The question, however, is how MUCH money do you have to spend to see the maximum desirable return?


While your answer may be different from your neighbors’, your competitors’, or members of other industries, it helps to have a guideline. It helps to know if your efforts are roughly in the ballpark of others’.


The CMO Survey, which “collects and disseminates the opinions of top marketers in order to predict the future of markets, track marketing excellence, and improve the value of marketing in firms and in society,” recently unveiled the results of its August 2019 survey, reporting that marketing budgets make up 12% of overall firm budgets, “matching an all-time high.”


That’s nearly 4% more than the average marketing budget for companies between 2011 and 2018, according to the CMO Survey’s 2019 special report, “TOP MARKETING TRENDS OF THE DECADE.”


What you budget and what you get out of your budget are two different stories, though. You need to consider what channels work for you, where your customers are, and how they prefer to receive product and sales information. For one company, it may mean more traditional print marketing. For another, it may mean a heaver focus on digital marketing.


Jake Gerli, a Content and Communications Strategist at Industrial Strength Marketing in Nashville, TN, says, “Before you can derive a financial figure to work with, you have to create a plan that supports your business goals and justifies your marketing budget.

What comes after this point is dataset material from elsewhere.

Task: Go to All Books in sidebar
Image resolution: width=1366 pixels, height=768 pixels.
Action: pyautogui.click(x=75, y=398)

The best way to do that? Break your budget down into major marketing channels and put your money where your responses or needs are:


  • TV, radio, and print marketing

  • Direct mail and sales

  • Banner ads, billboards, display ads

  • Trade shows

  • Referral marketing

  • Search engine marketing

  • Email marketing

  • Inbound marketing

  • Content marketing

  • Social media marketing

  • Mobile marketing

  • Website marketing

Don’t forget to study your history, too. Like most companies, you’ve probably had lean marketing years. How much was your budget in those years? What were the payoffs and pitfalls? Do you notice any trends or major lessons?


Only you can determine the “right” size of your marketing budget. Find it by listening to your customers and to your numbers.